Hartwell, Patrick. “Grammar, Grammars, and the Teaching of Grammar” 205—234
“what does experimental research tell us about the value of teaching formal grammar? But seventy-five years of experimental research has for all practical purposes told us nothing” (206).
“Thus we might suspect that the grammar issue is itself embedded in larger models of the transmission of literacy, part of quite different assumptions about the teaching of composition” (208).
What is meant by grammar W. Nelson Francis, quoted by author:
‘the set of formal patterns in which the words of a language are arranged in order to convey larger meanings’ (209).
“In fact, all speakers of a language above the age of five or six know how to use its complex forms of organization with considerable skill; in this sense of the word—call it ‘Grammar 1’—they are thoroughly familiar with its grammar” (209).
‘Grammar 2”—is ‘the branch of linguistic science which is concerned with the description, analysis, and formulization of formal language patterns’ (210).
‘linguistic etiquette. This we may call ‘Grammar 3.’ The word in this sense is often coupled with a derogatory adjective: we say that the expression ‘he ain’t here’ is ‘bad grammar.’
“Criticism of this sort is based on the wholly unproven assumption that teaching Grammar 2 will improve the student’s proficiency in Grammar 1 or improve his manners in Grammar 3” (210).
Grammar 4 the grammar used in schools (211).
“Grammar 5, ‘stylistic grammar,’ defined as ‘grammatical terms used in the interest of teaching prose style’ (211).
“So Grammar 1 is eminently usable knowledge—the way we make our life through language—but it is not accessible knowledge in a profound sense, we do not know that we have it” (212).
Quoting Mark Lester, ‘there simply appears to be no correlation between a writer’s study of language and his ability to write’ (216).
Does this (the fact that we don’t learn to write through learning the mechanics) have something to do with the constant idea that using literature is the way to teach writing? We assume that canonical literature is good in style and grammatically correct—it would make sense. Could we accomplish the same thing by having students read well-written student papers, essays published and unpublished, or any number of other materials?
“Arthur S. Reber, in a classic 1967 experiment, demonstrated that mere exposure to grammatical sentences produced tacit learning: subjects who copied several grammatical sentences performed far above chance in judging the grammaticality of other letter strings” (218).

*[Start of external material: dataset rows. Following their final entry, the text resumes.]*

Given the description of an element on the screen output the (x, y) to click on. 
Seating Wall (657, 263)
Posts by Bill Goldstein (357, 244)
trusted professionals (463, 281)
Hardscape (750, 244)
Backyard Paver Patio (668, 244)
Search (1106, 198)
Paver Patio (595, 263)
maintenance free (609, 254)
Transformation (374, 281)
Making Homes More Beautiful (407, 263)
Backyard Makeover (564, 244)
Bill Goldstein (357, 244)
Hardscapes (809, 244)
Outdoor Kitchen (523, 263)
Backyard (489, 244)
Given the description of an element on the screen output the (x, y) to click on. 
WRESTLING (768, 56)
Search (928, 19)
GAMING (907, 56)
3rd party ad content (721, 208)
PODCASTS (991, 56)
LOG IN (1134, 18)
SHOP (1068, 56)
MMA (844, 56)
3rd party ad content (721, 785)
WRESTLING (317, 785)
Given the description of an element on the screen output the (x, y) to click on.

“R. Scott Baldwin and James M. Coady, studying how readers respond to punctuation signals (“psycholinguistic Approaches to a Theory of Punctuation,” Journal of Reading Behavior, 10 [1978], 363-83), conclude that conventional rules of punctuation are ‘a complete sham’ (p. 375).
“It may simply be that as hyperliterate adults we are conscious of “using rules” when we are in fact doing something else, something far more complex, accessing tacit heuristics honed by print literacy itself. We can clarify this notion by reaching for an acronym coined by technical writers to explain the readability of complex prose—COIK: “clear only if known.” The rules of Grammar 4—no, we can at this point be more honest—the incantations of Grammar 4 are COIK” (221).
We need to. . .”shuck off our hyperliterate perception of the value of formal rules, and to regain the confidence in the tacit power of unconscious knowledge that our theory of language gives us” (223).
“More general research findings suggest a clear relationship between measures of metalinguistic awareness and measures of literacy level (224).
“The analysis here suggests that the causal relationship works the other way, that it is the mastery of written language that increases one’s awareness of language as language” (224).
“Print is a complex cultural code—or better yet, a system of codes—and my bet is that regardless of instruction, one masters those codes from the top down, from pragmatic questions of voice, tone, audience, register, and rhetorical strategy, not from the bottom up, from grammar to usage to fixed forms of organization” (224).
“We might put the matter in the following terms. Writers need to develop skills at two levels. One, broadly rhetorical, involves communication in meaningful contexts (the strategies, registers, and procedures of discourse across a range of modes, audiences, contexts, and purposes). The other, broadly metalinguistic rather than linguistic, involves active manipulation of language with conscious attention to surface form” (225).